La manipulation intelligente du pool de tokens déflationnistes de Balancer a permis à des pirates informatiques de voler des jetons pour une une valeur d’un demi-million de dollars
Balancer, le dernier phénomène des jetons DeFi, a subi une grave attaque, a annoncé le projet sur son blog hier. L’attaque a vu près d’un demi-million de dollars volés dans plusieurs devises différentes par une manipulation habile de ses réserves.
Les deux pools visés contenaient des jetons STA et STONK en raison de leurs frais de transfert inhérents. Pour commencer, l’attaquant a obtenu un prêt flash de dYdX de 104 000 ETH, après l’avoir converti en WETH il a commencé à négocier à plusieurs reprises dans ces pools.
En raison des frais de transfert, l’attaquant a pu vider les pools de STA. Lorsqu’il ne restait plus que très peu de STA dans le solde disponible des pools, les pirates ont lancé un « gulp call » qui synchronise le solde comptable et le solde réel de STA.
Lorsqu’ils se sont rendu compte qu’il ne restait que très peu de STA, le pool a augmenté massivement la valeur du STA pour tenir compte de ce changement. Le hacker a alors pu vendre les grandes quantités de jetons STA à une valeur fortement gonflée. Cette technique a également été utilisée pour les autres jetons restants dans le pool, tels que ETH, WBTC, LINK et SNX. Après avoir restitué le prêt flash de 104 000 ETH, l’attaquant a pu retirer les fonds à des adresses distinctes.

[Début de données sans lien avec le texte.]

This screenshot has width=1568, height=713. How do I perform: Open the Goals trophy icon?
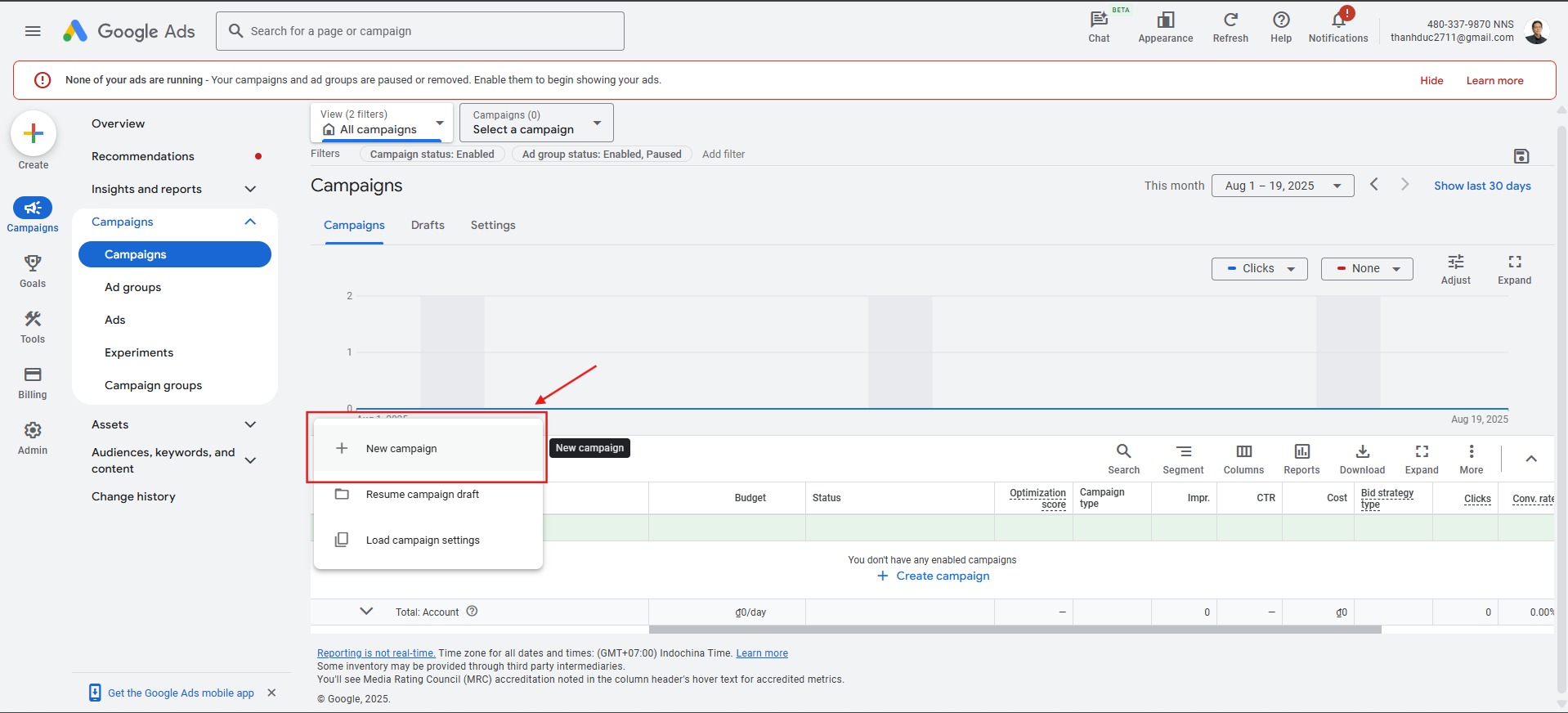[33, 263]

Balancer avait été averti du bug
Beaucoup sont en colère contre Balancer pour avoir ignoré un rapport de bug qui décrivait exactement comment ce type d’attaque pouvait être mené.

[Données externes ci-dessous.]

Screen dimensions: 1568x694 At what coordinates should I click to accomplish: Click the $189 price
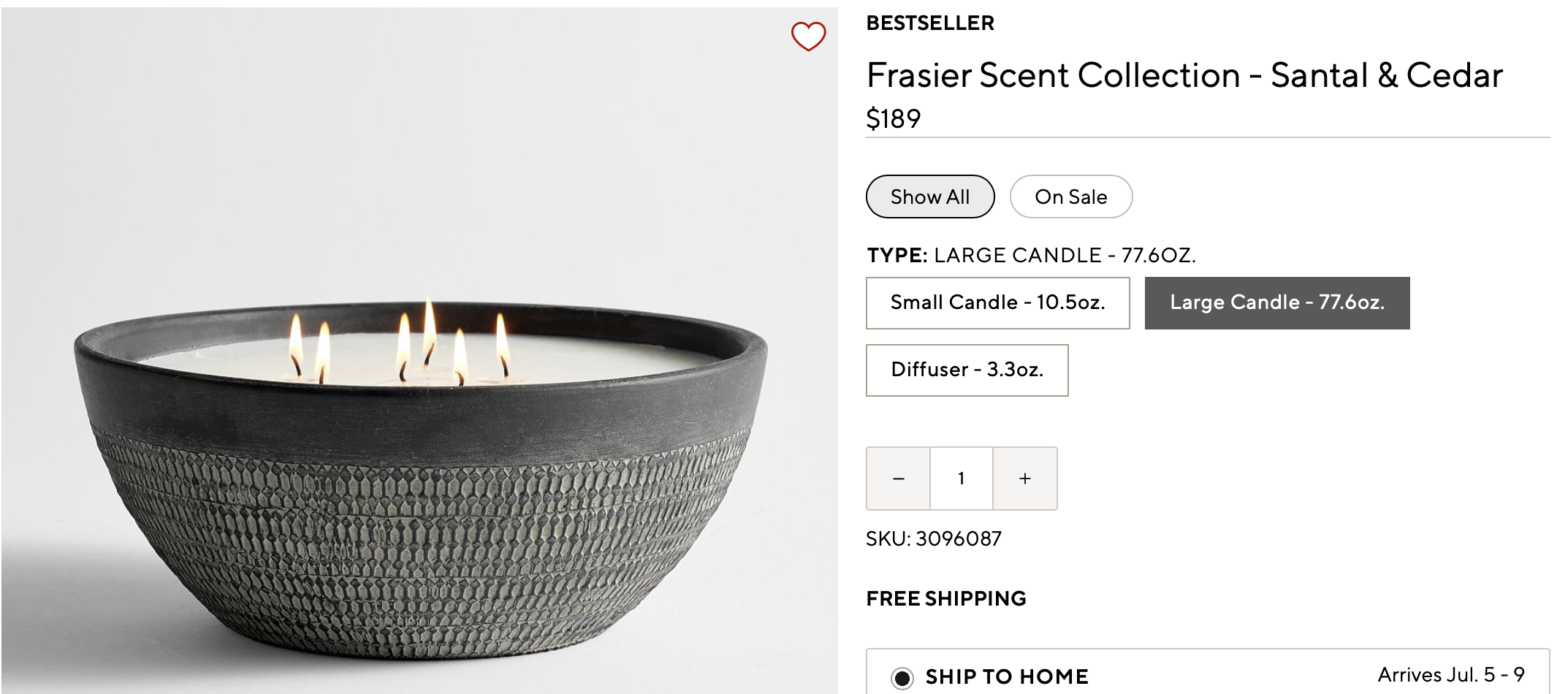[x=893, y=118]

3/ I submitted this exact attack vector to Balancer Labs’ Bug Bounty program 53 days earlier on May 6. At the time, only $250 of user funds were at risk. My medium post includes my full, unedited bug bounty submission.
— Hex Capital (@Hex_Capital) June 29, 2020
Non seulement ce bug a été soumis à Balancer, mais il l’a été le 6 mai, quelque 53 jours avant l’attaque.

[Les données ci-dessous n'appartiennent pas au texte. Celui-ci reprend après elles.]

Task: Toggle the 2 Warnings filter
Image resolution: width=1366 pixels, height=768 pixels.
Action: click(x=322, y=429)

Hex Capital, le rapporteur du bug, déclare dans son fil Twitter qu’il est un adepte de la DeFi et qu’il est impatient de voir le secteur réussir. Cependant, selon eux, la sécurité doit être améliorée pour maintenir la confiance des gens et aussi pour maintenir la DeFi sur son impressionnant chemin de croissance.
À la décharge de Balancer, la société va rembourser tous ceux qui ont perdu de l’argent et va récompenser financièrement Hex Capital pour avoir trouvé la faille.